Altogether, the question is raised whether the substitution of organ-specific treatment with more systemic treatment in an earlier phase of a more organ-specific autoimmune disease such as AITD may prevent the tissue destruction of the thyroid gland by blocking the underlying immunological processes. Whether this study reveals another missing link between AITD and RA remains to be seen, but it is clear that it adds a new mirror to the kaleidoscope of autoimmunity.



中文翻译:

甲状腺功能减退症和类风湿性关节炎:缺少联系吗?

甲状腺功能减退症是最常见的自身免疫性疾病之一,尤其是老年女性[ 1 ]。此外,自身免疫性甲状腺炎与不同的基因多态性相关,表明存在发生自身免疫性甲状腺功能减退症的遗传倾向。一般来说,甲状腺功能减退症被认为是一种器官特异性自身免疫性疾病,而其他自身免疫性疾病则具有更系统性的模式,例如类风湿性关节炎(RA)和系统性红斑狼疮(SLE)。传统上,患有一种自身免疫性疾病的个体对另一种自身免疫性疾病的易感性较高,因此,自身免疫性疾病倾向于在患者及其亲属中聚集。有趣的是,尽管患者具有共同的遗传背景,但患者之间的自身免疫性疾病的表现可能有所不同——这一概念被称为自身免疫万花筒[ 2 ]。

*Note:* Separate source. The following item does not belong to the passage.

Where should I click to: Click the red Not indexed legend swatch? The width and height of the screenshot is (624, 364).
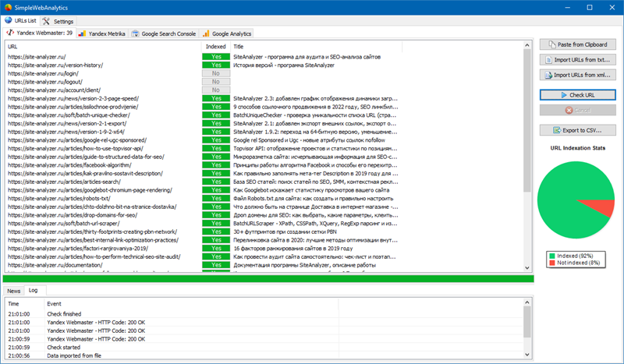point(552,263)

在本期《内科医学杂志》中,Waldenlind 等人。 [ 3 ] 介绍了瑞典的一项全国性队列研究,评估接受缓解病情抗风湿药物 (DMARD) 治疗的 RA 患者甲状腺功能减退症的发生率。本队列研究旨在调查治疗 RA 时使用的 DMARD 是否可能对自身免疫性甲状腺疾病 (AITD) 的发展具有保护作用。在这项研究中,从 1996 年启动的全国瑞典风湿病质量登记册中确定了约 16,000 名 RA 患者。这些 RA 患者与大约 63,000 名对照者进行匹配作为比较者,并在 2006 年 1 月至 2019 年 1 月期间评估了两类患者的 AITD 发病率组。 RA 诊断后,2.3% 的患者出现 AITD,而匹配的非 RA 对照者中这一比例为 2.9%,表明 RA 出现 AITD 的风险较低。有趣的是,在接受生物 DMARD (bDMARD) 治疗的 RA 患者中,发生 AITD 的风险更低,尤其是在接受 bDMARD 治疗并同时使用 MTX 的患者中。按性别和血清阳性分层的子集分析表明,与未接受 bDMARD 治疗的 RA 患者相比,接受 bDMARD 治疗的患者发生 AITD 的风险仍然较低。对特定年龄组的其他分析表明,在较年轻的年龄组中,患 AITD 的风险更低。 AITD 可能受到 TNF 抑制剂等免疫调节剂影响的新观察结果可能具有多种临床意义。

首先,甲状腺功能减退症长期以来被认为是一种器官特异性自身免疫性疾病,因此,AITD的治疗也具有器官特异性。如今,当甲状腺组织被免疫过程破坏并且甲状腺失去内分泌功能时,AITD 采用甲状腺激素替代治疗。然而,如果 AITD 被认为是一种系统性自身免疫性疾病,那么以更系统性的方式治疗它——例如使用免疫调节剂,如 RA 或 SLE——可能会为 AITD 等器官特异性自身免疫性疾病引入新的治疗方式。尽管 Waldenlind 等人的研究发现。与 TNF 抑制剂一样,bDMARD 治疗可减少 AITD 的发展,这些结果需要在其他研究中进一步复制才能得出明确的结论。

其次,接受 TNF 抑制剂等免疫调节剂治疗的 RA 患者似乎更能免受 AITD 的影响。这具有临床意义,因为之前的研究表明,RA 与甲状腺功能减退症患病率升高有关,更重要的是,RA 患者心血管疾病 (CVD) 风险升高,这在患有甲状腺功能减退症的 RA 患者中更为明显。4 ]。这不仅在传统的心血管危险因素(即高血压和血脂异常)中得到了认可[ 5 ],而且在患有甲状腺功能减退症的RA患者中普遍存在和偶发的CVD缺血事件也得到了认可[ 6, 7 ]。预防 AITD 的发展可能会降低甲状腺功能减退症和 RA 患者已经放大的 CVD 风险,尽管这一点仍有待确定。

应该对 Waldenlind 等人的研究的有趣结果发表一些评论。尽管由于该研究是全国性的,因此它们似乎具有普遍性,但主要局限性之一是 AITD 诊断的不确定性。作者指出,AITD 的诊断基于甲状腺激素替代的首次处方,但 AITD 应该由临床医生根据临床参数(例如血液检查,包括甲状腺抗体)进行诊断。此外,众所周知,甲状腺功能减退症大多出现在老年人身上。因此,年龄和虚弱是 RA 患者开始使用 bDMARD 的主要障碍,因此该研究的结果可能存在偏差。这或许可以解释为什么观察到的 AITD 发展风险较低在年轻群体中更为明显。

总而言之,有人提出的问题是,在 AITD 等器官特异性自身免疫性疾病的早期阶段,用更系统的治疗替代器官特异性治疗是否可以通过阻断潜在的免疫过程来防止甲状腺组织破坏。这项研究是否揭示了 AITD 和 RA 之间另一个缺失的联系还有待观察,但很明显它为自身免疫的万花筒增添了一面新的镜子。